Scontri in città e cariche della polizia

Alcune migliaia di manifestanti pro Palestina si sono radunati in piazza Crispi a Torino per poi muoversi in corteo verso l’aeroporto Sandro Pertini di Caselle. Poco prima di uscire dalla città, la strada è stata sbarrata dallo schieramento delle forze dell’ordine.
Dopo aver invocato «umanità» agli agenti, i manifestanti hanno iniziato a lanciare oggetti, bottiglie di vetro, sassi, torce, fumogeni e grossi petardi, colpendo la polizia anche con le aste delle bandiere palestinesi. Gli agenti hanno risposto con idranti e lacrimogeni per contenere l’avanzata e impedire che il corteo raggiungesse lo scalo.

Assalto all’aeroporto e obiettivi sensibili

Il corteo si è successivamente diretto in piazza Palazzo di Città e poi verso il Salone dell’Auto in piazza Castello, dove sono stati accesi fumogeni rossi e scanditi slogan come “Palestina libera” e “Free Palestine”. I manifestanti si sono uniti a un gruppo di Extinction Rebellion, che esponeva uno striscione con la scritta “Pace” e numerose bandiere palestinesi.
Un nucleo di circa cinquanta persone ha invece raggiunto le reti di recinzione a bordo pista dell’aeroporto di Torino-Caselle, vicino al cimitero di Caselle.
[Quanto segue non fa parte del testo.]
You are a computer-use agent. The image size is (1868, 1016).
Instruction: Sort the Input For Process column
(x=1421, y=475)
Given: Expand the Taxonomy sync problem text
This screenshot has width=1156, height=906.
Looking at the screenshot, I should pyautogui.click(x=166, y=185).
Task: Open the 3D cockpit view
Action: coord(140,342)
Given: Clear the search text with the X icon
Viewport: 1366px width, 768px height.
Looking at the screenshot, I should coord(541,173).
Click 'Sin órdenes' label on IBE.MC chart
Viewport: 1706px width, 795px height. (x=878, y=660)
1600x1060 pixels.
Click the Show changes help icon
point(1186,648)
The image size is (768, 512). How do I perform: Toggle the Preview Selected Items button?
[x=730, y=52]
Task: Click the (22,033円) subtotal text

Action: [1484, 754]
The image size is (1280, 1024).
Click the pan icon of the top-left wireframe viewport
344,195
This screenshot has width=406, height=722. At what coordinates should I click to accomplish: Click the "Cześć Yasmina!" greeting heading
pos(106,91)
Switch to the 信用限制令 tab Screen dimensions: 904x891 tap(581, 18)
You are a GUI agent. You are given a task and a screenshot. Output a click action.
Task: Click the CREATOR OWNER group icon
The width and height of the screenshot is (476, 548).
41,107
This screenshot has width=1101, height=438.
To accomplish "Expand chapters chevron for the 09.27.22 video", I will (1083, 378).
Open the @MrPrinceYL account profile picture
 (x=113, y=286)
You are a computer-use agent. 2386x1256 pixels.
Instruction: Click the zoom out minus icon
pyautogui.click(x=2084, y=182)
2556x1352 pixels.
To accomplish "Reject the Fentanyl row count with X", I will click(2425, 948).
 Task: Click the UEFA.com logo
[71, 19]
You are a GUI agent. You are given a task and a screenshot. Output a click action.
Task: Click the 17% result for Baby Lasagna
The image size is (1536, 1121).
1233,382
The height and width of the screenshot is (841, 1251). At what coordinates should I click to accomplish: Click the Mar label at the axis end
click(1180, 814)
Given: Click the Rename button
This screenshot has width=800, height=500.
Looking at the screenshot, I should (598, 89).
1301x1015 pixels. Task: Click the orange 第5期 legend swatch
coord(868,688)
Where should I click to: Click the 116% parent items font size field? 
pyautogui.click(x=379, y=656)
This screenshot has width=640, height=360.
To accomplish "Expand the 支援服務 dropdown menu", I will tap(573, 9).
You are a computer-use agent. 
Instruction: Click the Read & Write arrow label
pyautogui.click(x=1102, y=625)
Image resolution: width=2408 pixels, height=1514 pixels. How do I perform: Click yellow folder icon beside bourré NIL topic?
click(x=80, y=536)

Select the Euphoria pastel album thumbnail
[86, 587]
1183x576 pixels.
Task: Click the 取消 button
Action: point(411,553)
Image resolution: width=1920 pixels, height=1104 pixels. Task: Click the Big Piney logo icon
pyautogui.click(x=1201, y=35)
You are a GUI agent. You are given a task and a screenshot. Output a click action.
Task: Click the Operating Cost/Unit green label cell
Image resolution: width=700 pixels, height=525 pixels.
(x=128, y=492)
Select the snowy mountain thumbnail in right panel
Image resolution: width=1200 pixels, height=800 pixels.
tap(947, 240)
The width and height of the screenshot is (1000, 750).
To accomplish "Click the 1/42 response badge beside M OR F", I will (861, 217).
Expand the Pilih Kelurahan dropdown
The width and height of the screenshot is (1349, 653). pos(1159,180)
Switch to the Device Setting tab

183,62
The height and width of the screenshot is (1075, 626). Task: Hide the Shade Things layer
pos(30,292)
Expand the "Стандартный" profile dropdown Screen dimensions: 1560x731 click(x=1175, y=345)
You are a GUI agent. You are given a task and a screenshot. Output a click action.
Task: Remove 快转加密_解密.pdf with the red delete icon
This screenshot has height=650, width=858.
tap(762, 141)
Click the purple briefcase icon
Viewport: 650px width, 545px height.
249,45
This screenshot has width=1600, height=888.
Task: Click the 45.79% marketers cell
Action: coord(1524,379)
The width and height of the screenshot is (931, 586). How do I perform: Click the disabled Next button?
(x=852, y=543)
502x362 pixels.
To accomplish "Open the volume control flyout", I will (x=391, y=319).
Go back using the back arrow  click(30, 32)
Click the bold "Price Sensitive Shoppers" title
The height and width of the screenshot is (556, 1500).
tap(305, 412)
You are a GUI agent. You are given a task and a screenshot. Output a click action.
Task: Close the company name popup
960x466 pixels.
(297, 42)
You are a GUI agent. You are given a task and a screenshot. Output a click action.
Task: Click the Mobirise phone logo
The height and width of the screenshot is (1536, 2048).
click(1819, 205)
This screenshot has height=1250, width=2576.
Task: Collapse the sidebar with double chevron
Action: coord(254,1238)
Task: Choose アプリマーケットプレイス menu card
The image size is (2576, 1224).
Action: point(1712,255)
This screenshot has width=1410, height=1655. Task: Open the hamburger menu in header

Il gruppo, partito in autonomia da Borgaro Torinese, puntava a dirigersi verso lo stabilimento Leonardo di San Maurizio Canavese, ma, trovando l’ingresso presidiato dalle forze dell’ordine, si è fermato vicino all’area aeroportuale.

La regia delle proteste e i messaggi dal corteo

Le manifestazioni sono state organizzate dal coordinamento “Torino per Gaza”, che dal palco ha ribadito: «A noi non basta che gli aiuti della Flotilla arrivino a Gaza, noi vogliamo che si fermi il genocidio e che venga fermata l’entità sionista di Israele».
Gli scontri di Torino si inseriscono in una catena di proteste nazionali che nelle ultime ore hanno visto disordini anche a Milano, Roma e Bologna, con feriti e arresti tra le forze dell’ordine e i manifestanti.